C. DES ÉLÉMENTS JUSTIFIANT DE MAINTENIR CETTE VIGILANCE
1. La place réduite des questions européennes dans la vie politique allemande
L'arrêt « Maastricht » soulignait que l' « influence nécessaire du Bundestag » sur la politique européenne était favorisée par l'article 23 de la Loi fondamentale, qui venait d'être introduit, et par la loi d'application subséquente. Il s'agissait là d'un des arguments conduisant à rejeter le grief d'atteinte au principe de démocratie. En même temps, cet argument constituait un appel à un exercice effectif du contrôle parlementaire, condition pour que le raisonnement adopté par la Cour ait toute sa force.
Or, il semble que les questions européennes aient continué à occuper une place réduite dans la vie politique et parlementaire allemande (5 ( * )) .
Traditionnellement, la construction européenne n'est pas un domaine où les différences entre les deux plus grandes forces politiques sont très marquées. Mais l'existence d'une « grande coalition » entre ces deux plus grandes forces, au cours des quatre dernières années, a sans doute contribué à limiter plus encore le débat européen.
La construction européenne est solidement ancrée en Allemagne, car elle a été le cadre de la réintégration du pays dans la communauté internationale, puis de sa réunification il y a vingt ans. De plus, l'Allemagne, en tant que pays le plus important de l'Union, exerce une influence importante dans la vie de l'Union européenne, et particulièrement au sein du Parlement européen.

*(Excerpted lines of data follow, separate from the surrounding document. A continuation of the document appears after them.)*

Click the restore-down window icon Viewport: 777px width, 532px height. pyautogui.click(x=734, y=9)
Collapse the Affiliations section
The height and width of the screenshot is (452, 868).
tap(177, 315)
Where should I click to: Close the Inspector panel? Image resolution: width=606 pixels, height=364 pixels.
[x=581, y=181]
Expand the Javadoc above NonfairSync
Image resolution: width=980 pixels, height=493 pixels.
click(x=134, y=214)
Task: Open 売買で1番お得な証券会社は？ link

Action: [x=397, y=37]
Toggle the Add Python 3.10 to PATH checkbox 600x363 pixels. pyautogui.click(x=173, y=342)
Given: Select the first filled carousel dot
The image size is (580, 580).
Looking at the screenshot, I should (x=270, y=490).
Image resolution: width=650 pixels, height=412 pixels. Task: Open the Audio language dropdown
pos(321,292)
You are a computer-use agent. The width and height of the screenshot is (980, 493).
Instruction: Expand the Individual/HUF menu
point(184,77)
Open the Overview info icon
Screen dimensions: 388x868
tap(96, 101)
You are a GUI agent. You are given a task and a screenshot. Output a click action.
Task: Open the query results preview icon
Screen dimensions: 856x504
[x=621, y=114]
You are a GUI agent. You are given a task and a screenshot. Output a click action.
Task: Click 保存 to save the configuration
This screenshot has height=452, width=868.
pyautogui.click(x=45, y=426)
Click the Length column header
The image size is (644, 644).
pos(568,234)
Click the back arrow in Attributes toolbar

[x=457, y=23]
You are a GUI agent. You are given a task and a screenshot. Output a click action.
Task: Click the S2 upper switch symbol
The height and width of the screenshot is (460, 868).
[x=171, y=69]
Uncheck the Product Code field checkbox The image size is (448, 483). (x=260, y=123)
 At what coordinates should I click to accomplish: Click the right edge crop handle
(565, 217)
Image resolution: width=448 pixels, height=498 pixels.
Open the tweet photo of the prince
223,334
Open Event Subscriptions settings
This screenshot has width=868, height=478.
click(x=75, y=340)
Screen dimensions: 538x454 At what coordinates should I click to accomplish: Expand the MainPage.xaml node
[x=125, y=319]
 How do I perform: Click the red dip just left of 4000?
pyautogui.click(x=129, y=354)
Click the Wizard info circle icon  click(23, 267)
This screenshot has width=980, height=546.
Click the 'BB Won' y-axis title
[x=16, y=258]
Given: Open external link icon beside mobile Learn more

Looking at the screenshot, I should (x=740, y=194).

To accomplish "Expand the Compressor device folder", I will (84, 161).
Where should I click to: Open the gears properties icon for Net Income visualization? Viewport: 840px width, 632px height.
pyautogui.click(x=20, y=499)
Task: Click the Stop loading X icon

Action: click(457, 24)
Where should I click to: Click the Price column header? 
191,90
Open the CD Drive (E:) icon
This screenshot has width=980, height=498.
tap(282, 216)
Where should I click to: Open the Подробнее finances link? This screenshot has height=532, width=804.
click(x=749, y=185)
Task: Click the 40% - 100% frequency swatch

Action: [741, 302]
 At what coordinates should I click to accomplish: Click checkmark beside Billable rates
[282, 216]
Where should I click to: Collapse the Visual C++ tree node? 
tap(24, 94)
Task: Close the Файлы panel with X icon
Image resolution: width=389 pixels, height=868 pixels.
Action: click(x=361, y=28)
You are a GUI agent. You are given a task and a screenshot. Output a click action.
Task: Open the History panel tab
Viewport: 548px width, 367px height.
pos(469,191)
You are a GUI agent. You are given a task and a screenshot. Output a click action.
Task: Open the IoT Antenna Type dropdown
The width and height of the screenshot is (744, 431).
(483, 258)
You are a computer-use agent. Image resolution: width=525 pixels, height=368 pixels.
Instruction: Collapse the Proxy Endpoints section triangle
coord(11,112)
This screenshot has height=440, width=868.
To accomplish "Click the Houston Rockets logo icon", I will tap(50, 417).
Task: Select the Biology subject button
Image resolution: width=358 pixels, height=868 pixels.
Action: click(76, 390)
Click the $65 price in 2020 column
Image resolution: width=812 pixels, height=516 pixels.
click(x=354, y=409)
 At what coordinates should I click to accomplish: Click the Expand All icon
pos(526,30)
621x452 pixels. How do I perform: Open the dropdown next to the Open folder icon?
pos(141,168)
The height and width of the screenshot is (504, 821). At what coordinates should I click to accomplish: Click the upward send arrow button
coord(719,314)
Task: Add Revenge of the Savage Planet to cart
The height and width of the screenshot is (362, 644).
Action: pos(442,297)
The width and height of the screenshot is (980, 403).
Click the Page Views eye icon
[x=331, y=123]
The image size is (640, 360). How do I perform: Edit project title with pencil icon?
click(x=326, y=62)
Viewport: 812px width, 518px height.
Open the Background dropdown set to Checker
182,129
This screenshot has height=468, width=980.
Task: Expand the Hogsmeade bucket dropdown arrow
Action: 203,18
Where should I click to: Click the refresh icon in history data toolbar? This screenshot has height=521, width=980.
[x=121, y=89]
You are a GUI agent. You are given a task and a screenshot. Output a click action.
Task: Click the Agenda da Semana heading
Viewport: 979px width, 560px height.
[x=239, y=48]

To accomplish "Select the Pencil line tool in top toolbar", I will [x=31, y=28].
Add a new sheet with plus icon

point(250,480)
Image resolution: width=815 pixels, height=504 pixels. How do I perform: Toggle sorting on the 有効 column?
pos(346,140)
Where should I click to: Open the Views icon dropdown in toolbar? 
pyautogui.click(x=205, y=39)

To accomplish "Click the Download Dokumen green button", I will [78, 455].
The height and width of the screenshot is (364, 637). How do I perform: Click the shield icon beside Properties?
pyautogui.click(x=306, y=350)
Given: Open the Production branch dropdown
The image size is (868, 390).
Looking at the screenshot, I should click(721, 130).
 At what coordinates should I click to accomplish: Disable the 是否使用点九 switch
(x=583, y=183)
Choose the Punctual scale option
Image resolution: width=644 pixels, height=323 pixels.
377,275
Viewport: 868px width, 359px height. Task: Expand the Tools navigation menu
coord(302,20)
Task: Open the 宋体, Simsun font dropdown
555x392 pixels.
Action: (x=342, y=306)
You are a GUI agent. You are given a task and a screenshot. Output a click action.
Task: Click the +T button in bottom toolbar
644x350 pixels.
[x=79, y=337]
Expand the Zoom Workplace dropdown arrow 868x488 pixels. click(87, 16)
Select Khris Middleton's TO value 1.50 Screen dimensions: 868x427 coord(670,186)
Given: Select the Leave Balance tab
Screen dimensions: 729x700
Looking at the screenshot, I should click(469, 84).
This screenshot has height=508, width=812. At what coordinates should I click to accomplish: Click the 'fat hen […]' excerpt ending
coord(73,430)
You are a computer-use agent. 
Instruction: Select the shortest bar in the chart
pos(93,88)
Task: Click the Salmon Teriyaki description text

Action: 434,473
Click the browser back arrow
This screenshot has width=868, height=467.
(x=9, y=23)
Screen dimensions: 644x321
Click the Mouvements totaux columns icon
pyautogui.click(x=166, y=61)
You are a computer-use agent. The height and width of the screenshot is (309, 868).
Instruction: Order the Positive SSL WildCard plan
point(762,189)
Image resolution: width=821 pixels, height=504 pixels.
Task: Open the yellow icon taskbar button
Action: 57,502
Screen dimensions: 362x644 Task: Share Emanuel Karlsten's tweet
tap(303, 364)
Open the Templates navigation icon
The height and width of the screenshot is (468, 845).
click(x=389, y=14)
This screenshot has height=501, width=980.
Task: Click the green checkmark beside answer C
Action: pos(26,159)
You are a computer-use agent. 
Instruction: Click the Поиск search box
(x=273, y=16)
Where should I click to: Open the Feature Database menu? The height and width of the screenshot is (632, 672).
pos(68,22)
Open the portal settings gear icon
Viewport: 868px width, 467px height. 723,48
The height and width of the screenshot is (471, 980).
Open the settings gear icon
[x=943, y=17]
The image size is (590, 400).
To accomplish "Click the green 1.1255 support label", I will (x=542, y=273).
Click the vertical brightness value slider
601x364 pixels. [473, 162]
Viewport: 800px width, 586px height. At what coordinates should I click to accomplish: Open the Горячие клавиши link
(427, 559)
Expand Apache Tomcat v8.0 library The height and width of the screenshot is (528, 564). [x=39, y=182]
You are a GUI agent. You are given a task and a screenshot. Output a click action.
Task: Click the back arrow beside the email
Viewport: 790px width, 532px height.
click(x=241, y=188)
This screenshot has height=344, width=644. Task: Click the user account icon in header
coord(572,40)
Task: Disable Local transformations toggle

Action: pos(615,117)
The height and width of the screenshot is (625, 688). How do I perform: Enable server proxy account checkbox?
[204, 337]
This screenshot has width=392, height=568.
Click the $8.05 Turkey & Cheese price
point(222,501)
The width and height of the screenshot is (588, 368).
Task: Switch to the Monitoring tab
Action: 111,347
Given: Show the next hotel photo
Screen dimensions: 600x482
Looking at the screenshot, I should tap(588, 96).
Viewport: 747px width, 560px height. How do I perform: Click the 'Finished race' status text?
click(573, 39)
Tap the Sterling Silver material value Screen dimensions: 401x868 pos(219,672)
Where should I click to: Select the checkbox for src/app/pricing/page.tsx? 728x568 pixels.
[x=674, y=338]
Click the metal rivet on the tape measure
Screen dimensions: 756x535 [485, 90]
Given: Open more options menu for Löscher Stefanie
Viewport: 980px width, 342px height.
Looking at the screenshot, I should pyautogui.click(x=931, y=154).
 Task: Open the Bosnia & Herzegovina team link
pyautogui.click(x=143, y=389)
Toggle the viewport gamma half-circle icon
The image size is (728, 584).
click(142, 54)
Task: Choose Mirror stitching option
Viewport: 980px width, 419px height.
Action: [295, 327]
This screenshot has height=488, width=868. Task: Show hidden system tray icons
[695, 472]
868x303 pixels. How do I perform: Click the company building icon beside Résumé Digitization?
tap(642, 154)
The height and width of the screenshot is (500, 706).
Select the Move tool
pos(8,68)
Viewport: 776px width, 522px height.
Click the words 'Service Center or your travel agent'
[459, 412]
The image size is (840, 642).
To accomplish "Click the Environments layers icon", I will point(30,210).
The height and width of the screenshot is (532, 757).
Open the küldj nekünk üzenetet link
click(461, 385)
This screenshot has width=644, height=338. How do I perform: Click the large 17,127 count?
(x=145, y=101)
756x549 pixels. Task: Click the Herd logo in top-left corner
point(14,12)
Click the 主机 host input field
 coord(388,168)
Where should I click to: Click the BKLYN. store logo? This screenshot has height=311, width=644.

La structuration des forces politiques en Europe s'est largement faite à partir de celle de la vie politique allemande. De cette situation naît une présomption de confiance qui ne favorise pas la vigilance et le contrôle.
Ainsi, à la suite de plusieurs cas où la transposition en droit allemand du mandat d'arrêt européen avait abouti à des situations extrêmement contestables, il est apparu que le contrôle parlementaire avait été insuffisant tant lors de la négociation que de la transposition du texte. Lorsqu'elle a été saisie, la Cour constitutionnelle a été amenée à annuler la loi de transposition, jugeant que le législateur allemand n'avait pas utilisé la marge de manoeuvre que lui laissait la décision-cadre pour concilier le mandat d'arrêt européen et la protection des droits fondamentaux garantis par la Constitution allemande. Sans remettre en cause le principe même du mandat d'arrêt européen, la Cour a exigé une nouvelle loi et, dans l'attente, a interdit l'extradition de citoyens allemands sur la base de la loi transposant le mandat d'arrêt européen. Une nouvelle loi a finalement été adoptée un an plus tard.
Mais cet épisode avait fait apparaître que le Parlement allemand n'exerçait pas toujours dans leur plénitude ses pouvoirs de contrôle sur la politique européenne.
* (5) On pourrait assurément faire le même constat pour la France, même si le référendum sur le traité constitutionnel a fait pénétrer pour un temps les thèmes européens dans la vie politique nationale.